NiceCutRoundDomeDormice · 26/07/2024 12:44

It's a basic life lesson and one most people learn as children, I'm not sure why you're so puzzled by it.

I'm not “puzzled” by it. I just think it’s a bit shit that, if you ask a friend to keep something to themselves, they would say “Well I’m sorry, but the words have left your lips and you no longer have sole control over them”. We’re not talking about someone passing on something they overheard in the post office queue. The OP specifically asked a so-called friend to respect her child’s privacy.

Kentuckycriedfrickin · 26/07/2024 13:06

NiceCutRoundDomeDormice · 26/07/2024 12:44

It's a basic life lesson and one most people learn as children, I'm not sure why you're so puzzled by it.

I'm not “puzzled” by it. I just think it’s a bit shit that, if you ask a friend to keep something to themselves, they would say “Well I’m sorry, but the words have left your lips and you no longer have sole control over them”. We’re not talking about someone passing on something they overheard in the post office queue. The OP specifically asked a so-called friend to respect her child’s privacy.

I didn't say it's not shit, I'm looking at it objectively - OP cannot control what her friends do with the information, all she can control is her reactions.

HowIrresponsible · 26/07/2024 13:38

Kentuckycriedfrickin · 26/07/2024 13:06

I didn't say it's not shit, I'm looking at it objectively - OP cannot control what her friends do with the information, all she can control is her reactions.

Are you for real?
She told her friends. Her FRIEND!!! Then she asked to keep it in confidence.

If a friend cannot be trusted to keep their friends private business to themselves and you don't find that shocking then that tells us everything about the kind of person and friend you are.

The whole point of friends is that you care and respect the others wishes.

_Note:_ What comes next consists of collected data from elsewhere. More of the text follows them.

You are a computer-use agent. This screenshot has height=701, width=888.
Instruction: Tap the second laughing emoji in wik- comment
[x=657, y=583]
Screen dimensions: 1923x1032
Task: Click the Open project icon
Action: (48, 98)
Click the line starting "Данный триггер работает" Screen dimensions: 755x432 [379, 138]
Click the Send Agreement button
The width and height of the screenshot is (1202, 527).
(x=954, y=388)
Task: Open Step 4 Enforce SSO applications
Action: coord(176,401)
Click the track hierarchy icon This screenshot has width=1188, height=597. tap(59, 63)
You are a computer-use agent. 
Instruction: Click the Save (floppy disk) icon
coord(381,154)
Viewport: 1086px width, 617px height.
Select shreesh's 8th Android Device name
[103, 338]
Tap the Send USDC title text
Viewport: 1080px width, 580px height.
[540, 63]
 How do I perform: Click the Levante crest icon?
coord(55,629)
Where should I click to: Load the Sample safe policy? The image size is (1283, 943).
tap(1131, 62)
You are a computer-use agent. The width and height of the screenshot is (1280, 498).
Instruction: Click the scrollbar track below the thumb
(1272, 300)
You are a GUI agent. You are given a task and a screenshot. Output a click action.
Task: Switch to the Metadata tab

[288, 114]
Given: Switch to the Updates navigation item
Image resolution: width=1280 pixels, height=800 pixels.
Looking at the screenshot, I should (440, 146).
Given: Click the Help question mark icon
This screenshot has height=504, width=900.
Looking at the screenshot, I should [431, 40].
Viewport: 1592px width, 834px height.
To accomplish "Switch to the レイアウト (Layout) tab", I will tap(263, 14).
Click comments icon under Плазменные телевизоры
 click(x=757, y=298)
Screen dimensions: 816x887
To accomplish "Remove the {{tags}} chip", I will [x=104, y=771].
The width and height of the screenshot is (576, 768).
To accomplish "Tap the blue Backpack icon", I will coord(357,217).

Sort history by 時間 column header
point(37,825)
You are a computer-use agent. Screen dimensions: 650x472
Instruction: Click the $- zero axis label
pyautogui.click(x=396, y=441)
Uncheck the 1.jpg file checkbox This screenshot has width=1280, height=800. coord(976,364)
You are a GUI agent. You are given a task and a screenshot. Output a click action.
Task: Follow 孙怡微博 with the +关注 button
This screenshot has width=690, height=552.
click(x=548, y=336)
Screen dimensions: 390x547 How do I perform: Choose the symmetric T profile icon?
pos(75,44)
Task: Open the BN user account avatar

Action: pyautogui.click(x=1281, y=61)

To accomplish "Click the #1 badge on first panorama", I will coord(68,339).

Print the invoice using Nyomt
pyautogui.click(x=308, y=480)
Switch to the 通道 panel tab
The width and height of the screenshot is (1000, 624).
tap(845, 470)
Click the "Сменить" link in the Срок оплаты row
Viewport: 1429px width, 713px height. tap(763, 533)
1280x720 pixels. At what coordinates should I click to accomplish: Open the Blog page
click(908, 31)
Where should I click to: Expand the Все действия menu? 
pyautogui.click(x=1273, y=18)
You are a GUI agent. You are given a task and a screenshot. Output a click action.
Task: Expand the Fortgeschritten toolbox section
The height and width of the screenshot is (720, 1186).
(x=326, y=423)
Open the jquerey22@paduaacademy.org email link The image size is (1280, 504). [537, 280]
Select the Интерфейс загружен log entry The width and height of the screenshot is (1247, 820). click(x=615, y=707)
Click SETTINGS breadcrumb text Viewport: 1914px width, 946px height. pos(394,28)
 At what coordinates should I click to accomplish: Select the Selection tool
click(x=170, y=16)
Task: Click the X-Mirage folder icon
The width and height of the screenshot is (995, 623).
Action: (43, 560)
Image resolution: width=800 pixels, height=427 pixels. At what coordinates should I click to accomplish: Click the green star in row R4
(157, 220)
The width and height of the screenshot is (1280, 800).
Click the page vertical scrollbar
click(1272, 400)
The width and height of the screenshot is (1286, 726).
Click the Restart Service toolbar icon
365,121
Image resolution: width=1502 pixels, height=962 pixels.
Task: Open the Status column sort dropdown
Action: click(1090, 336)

Kentuckycriedfrickin · 26/07/2024 14:14

HowIrresponsible · 26/07/2024 13:38

Are you for real?
She told her friends. Her FRIEND!!! Then she asked to keep it in confidence.

If a friend cannot be trusted to keep their friends private business to themselves and you don't find that shocking then that tells us everything about the kind of person and friend you are.

The whole point of friends is that you care and respect the others wishes.

Are you okay? You're massively overthinking that one.